Kernis calls it Symphony of Meditations and sets extensive texts by the extraordinary philosopher-poet Solomon Ibn Gabirol, who lived in 11th-century Andalusia and mixed Neoplatonism and Jewish mysticism. The death of his parents several years ago had prompted Kernis to re-examine his own Jewish heritage, while Jerusalem-based poet Peter Cole's translations brought home the "symphonic" dimension of Gabirol's Hebrew texts, along with their lyrically questing spirituality.
The result is hardly a crowd-pleaser. Rather, Kernis has molded an intense, searching musical experience that challenges performers and listeners alike. Symphony of Meditations unfolds in three movements, of unusual proportions. The second is twice as long as the opening "invocation" but both are dwarfed by the 40-plus-minute third movement ("Supplication"), whose wide-ranging canvas by itself would make for a hefty symphonic work. The text here is drawn from Gabirol's lengthy poem "Kingdom's Crown." Overall, Kernis has assembled a libretto that alternates between a sense of awe at the oneness of God and abject despair over human fallibility.
The model that might first come to mind for this fusion of secular choral symphony with religious-liturgical themes is something like the Symphony of Psalms, but Kernis's work bears no resemblance to Stravinsky: It actually has more in common with the emotional intensity of Bernstein's Jeremiah Symphony and the kaleidoscopic variety Mahler applies to the Faust scene in his Symphony No. 8 (which Schwarz and the SSO performed at the start of the season).

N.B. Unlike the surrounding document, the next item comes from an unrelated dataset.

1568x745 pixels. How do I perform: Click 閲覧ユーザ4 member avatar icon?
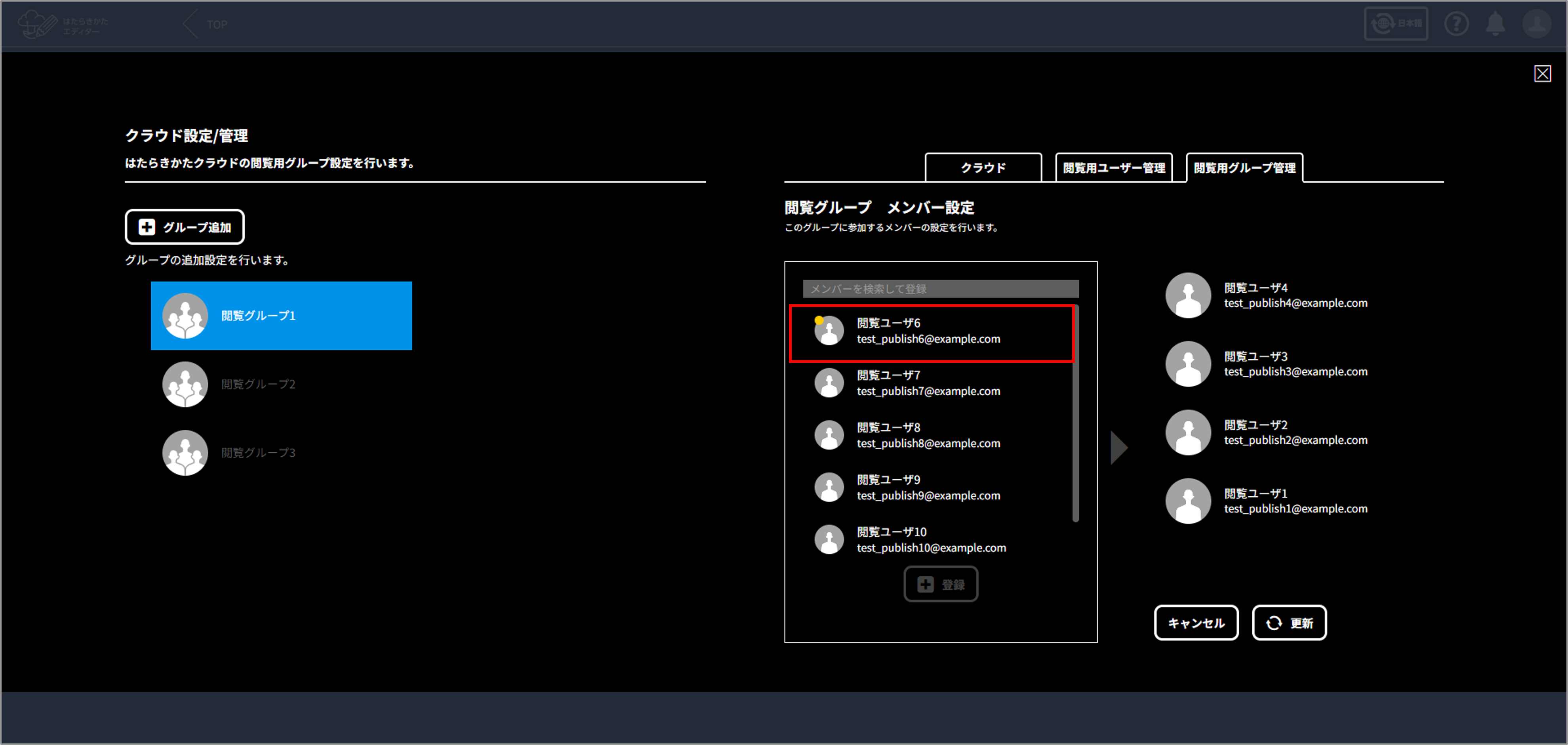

Indeed, Kernis encompasses the Mahler strategy of symphonic expressionism in that work, in which form follows emotional-dramatic function, as well an indigenous tradition rooted in the coloristic eccentricities of maverick American composers. Much of Symphony of Meditations feels like a summa of what the composer has gleaned thus far in his career. At the same time, it's fascinating to see how far Kernis has traveled since the minimalist currents of his Symphony No. 1 from 1989 (Symphony in Waves).
Kernis clearly loves painting with the orchestral-choral canvas, and the imaginative use of his resources is much in evidence. Ominous drum thunderings quickly sketch a sonic image before the solo baritone (the Everyman of Kernis's text selections, who also seems to function as a kind of self-portrait) sings of being "hollowed and shaken out — a ravaged vine," while elsewhere strings divide into the thick harmonies of his "celestial" music, forming a backdrop for the oboe’s exquisitely lyrical phrasing. A solo cello line becomes a kind of cantorial alter ago to the baritone and provides structural markers, and Kernis — who knows how to make his music truly resonate — pits high-decibel dissonances against equally shattering silences.
Thomas May, Crosscut, 27/06/2009
This symphony is written in three movements that create their own liturgical flow, as though they had always been part of a temple cantor's repertory. The text, though, is translated from the Hebrew verses of a medieval Sephardic poet.
The overall theme of this symphony is the relationship of small humans to their infinitely huge God, and Kernis embraces the lopsided nature of this relationship. The third movement, titled "Supplication," is vast, dwarfing the first two movements combined. Tenor soloist Paul Karaitis sat quietly in the back for most of the symphony, while baritone Robert Gardner did most of the solo work. These are not accidents.
Nor is the huge dynamic range of the music itself. At times, the fortissimo of the orchestra and chorus were bursting with so much life, the walls of Benaroya seemed unable to contain the sound. And then, as in the second movement, it settles down to a calm but passionate intimacy where concertmaster Maria Larionoff and soprano Hyunah Yu were trading delicate lines, punctuated by Ben Hausmann's melancholy oboe.